THE TASK: Once you reach the line containing "Click the dasHost.exe" in the data below, restate each line word for word up to and including the one containing "Task: Tap the pencil Sign Up icon".

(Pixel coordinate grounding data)
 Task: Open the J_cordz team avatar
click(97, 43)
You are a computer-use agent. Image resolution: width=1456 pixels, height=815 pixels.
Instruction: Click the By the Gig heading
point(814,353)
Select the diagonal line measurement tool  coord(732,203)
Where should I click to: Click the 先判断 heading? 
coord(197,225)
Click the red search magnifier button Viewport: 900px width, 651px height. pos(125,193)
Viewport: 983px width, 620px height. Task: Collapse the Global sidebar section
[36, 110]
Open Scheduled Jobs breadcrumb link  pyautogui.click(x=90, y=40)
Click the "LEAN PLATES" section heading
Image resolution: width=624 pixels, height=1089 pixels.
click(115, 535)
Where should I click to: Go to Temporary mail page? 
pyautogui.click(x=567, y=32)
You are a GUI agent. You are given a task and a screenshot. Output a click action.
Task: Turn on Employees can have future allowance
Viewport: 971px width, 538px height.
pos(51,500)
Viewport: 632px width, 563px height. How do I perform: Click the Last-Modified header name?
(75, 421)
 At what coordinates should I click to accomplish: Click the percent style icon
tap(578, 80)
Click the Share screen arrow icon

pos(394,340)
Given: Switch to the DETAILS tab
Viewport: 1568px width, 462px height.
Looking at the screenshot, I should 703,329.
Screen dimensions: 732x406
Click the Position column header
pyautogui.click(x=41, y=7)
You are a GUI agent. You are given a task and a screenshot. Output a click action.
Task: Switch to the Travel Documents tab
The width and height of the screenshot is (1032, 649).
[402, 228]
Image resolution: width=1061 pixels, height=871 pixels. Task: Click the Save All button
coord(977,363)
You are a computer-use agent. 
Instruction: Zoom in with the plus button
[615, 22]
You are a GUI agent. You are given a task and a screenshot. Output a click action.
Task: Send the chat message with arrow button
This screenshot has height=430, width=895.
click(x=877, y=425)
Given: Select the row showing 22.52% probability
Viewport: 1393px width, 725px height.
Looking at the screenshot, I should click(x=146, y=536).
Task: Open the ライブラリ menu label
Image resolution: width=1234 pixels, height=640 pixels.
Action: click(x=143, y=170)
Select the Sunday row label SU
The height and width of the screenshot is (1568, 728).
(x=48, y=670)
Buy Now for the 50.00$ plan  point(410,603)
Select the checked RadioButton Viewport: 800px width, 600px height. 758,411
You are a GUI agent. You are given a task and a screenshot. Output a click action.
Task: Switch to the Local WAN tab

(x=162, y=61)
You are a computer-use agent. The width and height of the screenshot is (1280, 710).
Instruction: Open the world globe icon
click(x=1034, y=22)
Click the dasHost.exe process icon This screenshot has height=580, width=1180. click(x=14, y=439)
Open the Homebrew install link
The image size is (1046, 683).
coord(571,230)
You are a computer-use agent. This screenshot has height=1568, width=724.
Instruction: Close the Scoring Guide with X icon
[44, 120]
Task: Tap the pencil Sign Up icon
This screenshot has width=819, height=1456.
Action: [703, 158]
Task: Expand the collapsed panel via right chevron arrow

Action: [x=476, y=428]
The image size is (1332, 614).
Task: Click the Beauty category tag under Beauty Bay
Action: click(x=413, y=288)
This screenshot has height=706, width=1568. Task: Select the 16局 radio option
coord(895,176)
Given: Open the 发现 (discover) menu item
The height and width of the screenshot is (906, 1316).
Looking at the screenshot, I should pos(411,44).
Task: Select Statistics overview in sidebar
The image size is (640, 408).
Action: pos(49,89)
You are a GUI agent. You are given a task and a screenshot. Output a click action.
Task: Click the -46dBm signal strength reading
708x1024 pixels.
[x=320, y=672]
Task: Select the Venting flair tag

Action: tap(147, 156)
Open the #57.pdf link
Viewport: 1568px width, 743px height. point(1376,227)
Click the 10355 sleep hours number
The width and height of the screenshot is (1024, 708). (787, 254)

OUTPUT OF THE TASK:
Click the dasHost.exe process icon This screenshot has height=580, width=1180. click(x=14, y=439)
Open the Homebrew install link
The image size is (1046, 683).
coord(571,230)
You are a computer-use agent. This screenshot has height=1568, width=724.
Instruction: Close the Scoring Guide with X icon
[44, 120]
Task: Tap the pencil Sign Up icon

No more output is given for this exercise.